As a basic example, the “rewire” null model (23) swaps edges between nodes while preserving the node degree (k, number of neighbors), leading to networks with disrupted topology. Hence, the conclusions based on the rewire null model mix the pattern formation mechanisms arising from edge signs with those of purely topological origin. For example, an overrepresentation of certain patterns might stem solely from the observation that those patterns have a low probability of forming at a purely topological level, regardless of the edge signs.

Here, we aim to disentangle purely topological effects from mechanisms of balance related to edge signs by fixing the topology while randomizing the edge signs. As a realization, a more commonly used null model that preserves the network topology is the “sign shuffle” null model (22). In this null model, the total number of positive and negative edges is exactly preserved, while the sign is randomly assigned to each edge. Note that the sign shuffle null model has the limitation that all nodes are assumed to have the same expected ratio of positive edges. As illustrated in Fig. 1, this assumption is far from reality. In real-life networks, some nodes are more “friendly” (“hostile”) than others, i.e., holding mostly positive (negative) edges. Consequently, null models that neglect the signed node degree could yield biased conclusions regarding balance.

Fig. 1. Signed degree correlations.

Fig. 1.

The positive (k+) and negative (k) node degree correlation in (A) Slashdot, (B) Congress, (C) Bitcoin-Alpha, and Bitcoin-OTC (D) Epinions. The r values denote the Pearson correlation coefficient between k+ and k of each dataset, indicating a moderate correlation between k+ and k. The dashed line represents the linear fit.

§ OBJECTIVE
According to the null-model text above, what does the "sign shuffle" null model exactly preserve?

§ INFORMATION SHOWN
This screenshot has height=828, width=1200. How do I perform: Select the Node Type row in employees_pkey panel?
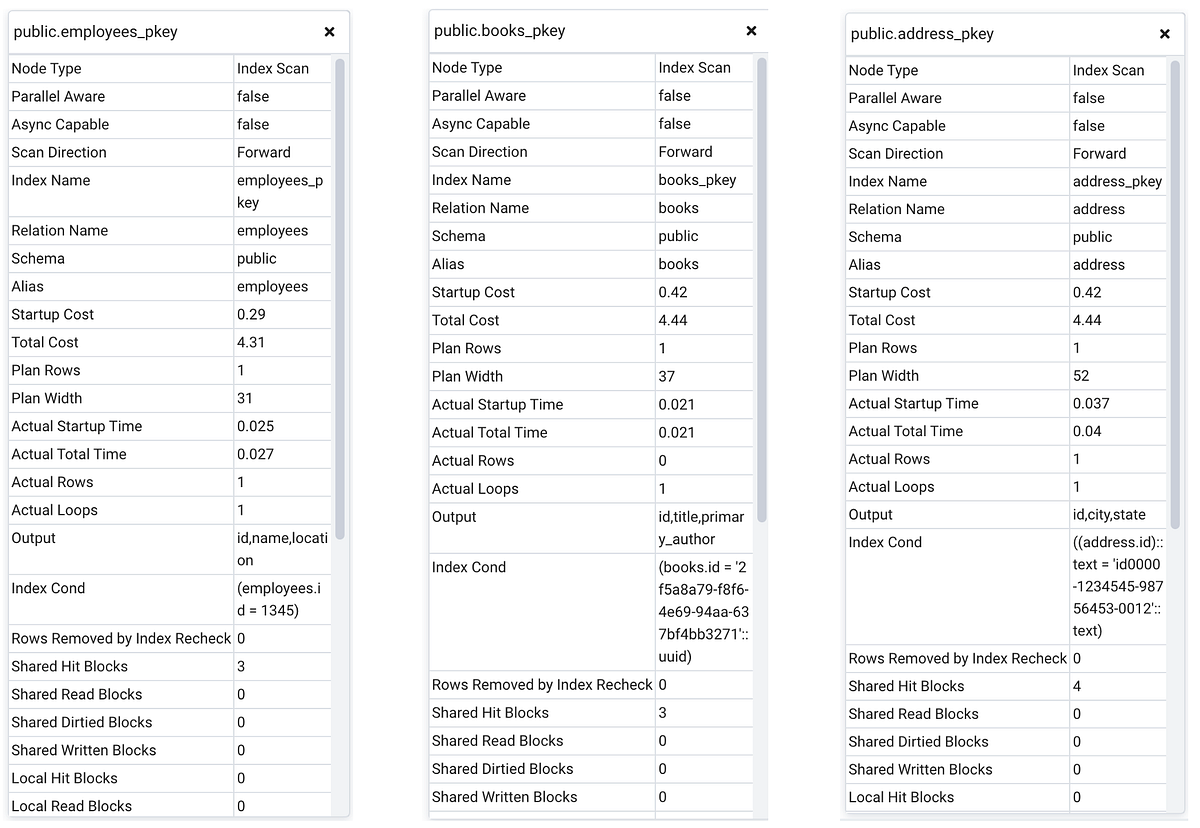(x=120, y=68)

§ TASK RESPONSE
It exactly preserves the total number of positive and negative edges.